Eric Brewer on The CAP Theorem — Episode 227 on se-radio.net — tl;db series

Jaroslaw Kijanowski
SoftwareMill Tech Blog
6 min readFeb 5, 2020

--

The idea of the tl;db (too long; didn’t bother) blog series is to present blog posts, podcasts and conference talks in a distilled form. More about it here.

The first tl;db features the podcast about the CAP (consistency, availability, partition tolerance) theorem discovered by Eric Brewer.

What kind of problems led to discovering the CAP theorem in the year 2000?

At that time there was a shift towards focusing on availability. Before internet a big database system, like in a bank, typically got to go on maintenance mode at night to do batch processing — auditing records and generating reports. With the internet we started to see live services requiring higher availability.

The insights about availability were already known in the 80’s to the network community, but haven’t been articulated in the database literature.

How was the CAP theorem meant to be understood?

Availability tends to correspond with revenue and therefore systems were making trade-offs that favored availability over consistency.

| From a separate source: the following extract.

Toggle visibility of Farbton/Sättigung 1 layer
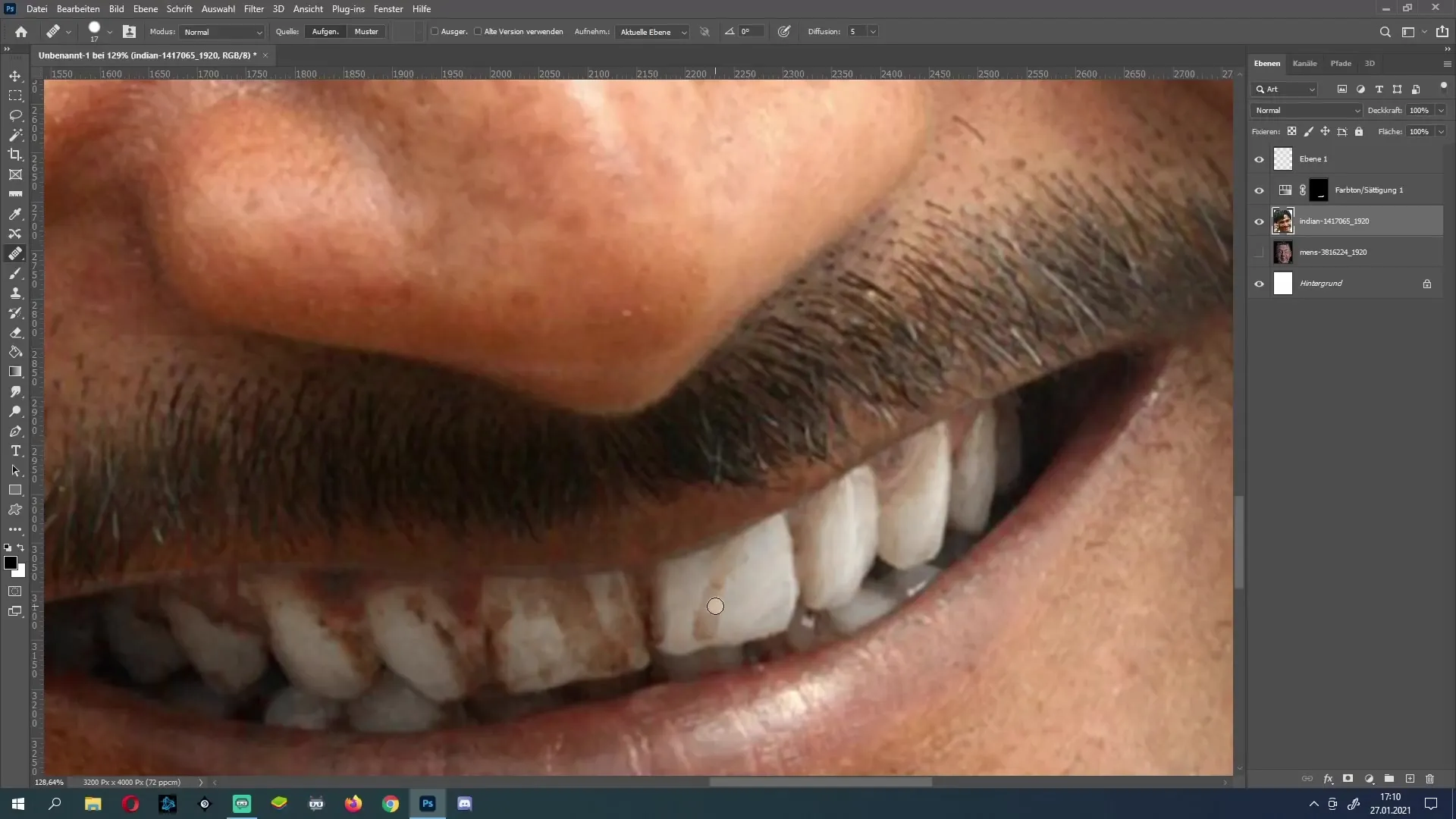 1259,190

When proposed on the PODC conference on a keynote, the CAP theorem stated:

You can have at most two of Consistency, Availability and Partition Tolerance properties for any shared-data system.

Building a distributed system we’d like to have:
- consistent data across replicas,
- the system being available,
- the system works when the network gets partitioned {groups of participants stop seeing each other; they’re living on islands}.

According to the CAP theorem, you have to pick two of these properties. Although this is not the full truth, it’s a required starting point to understand the nuances later on.

Having this two out of three constraint, there are three types of systems one can build: CP, AP and {not really} CA.

An AP system is highly available and not necessarily consistent — like the internet (stale web pages, DNS entries).

Databases with ACID are focused on consistency and forfeit availability to be partition tolerant — are therefore CP.

Having a database system with a primary and replicas a network partition either requires to take down the whole system to guarantee consistency (in case of a CP system) or the replicas become inconsistent (in case of an AP system). In other words, choosing A in favor of C, during a network partition, the system can loose data if the master goes down and the state is recovered from a replica, which due to the partition could not be up to date.

Nowadays vendors of different databases try to be explicit about where they position their product on the triangle of the CAP theorem.

This is the end of one size fits all database.

It depends on the type of data being stored what trade-offs can be made.

What thought process results in a more robust system?

Think of what happens on a timeout. Should the system try again to complete the operation (required for consistency) or give up and forfeit availability. A third option is to escalate the problem to the user to ask what to do.

How can a client distinguish between a timeout and a network partition?

You can’t reliably detect a network partition and it often doesn’t matter. If the timeout expires for whatever reason and you’re unable to complete an operation to achieve consistency, you have to decide wether:
- to delay, where delaying forever results in being unavailable or
- to give up typically forfeiting consistency.

What are BASE systems in contrast to ACID ones?

BASE stands for Basically Available Soft state Eventually consistent. These are the properties you get, when choosing availability over consistency. It’s the opposite of ACID.

Real systems are a mix of BASE and ACID. Each component might make different availability and consistency trade-offs. Billing needs to be consistent but user facing parts need to be highly available.

Also consistency may be given up for performance reasons, when setting up a cache which introduces a time window of inconsistency.

What is Eventual Consistency?

It means, the system can become temporarily inconsistent, typically during a network partition. The idea is that after reconnecting the system has enough data to reconstruct, what the right end state is.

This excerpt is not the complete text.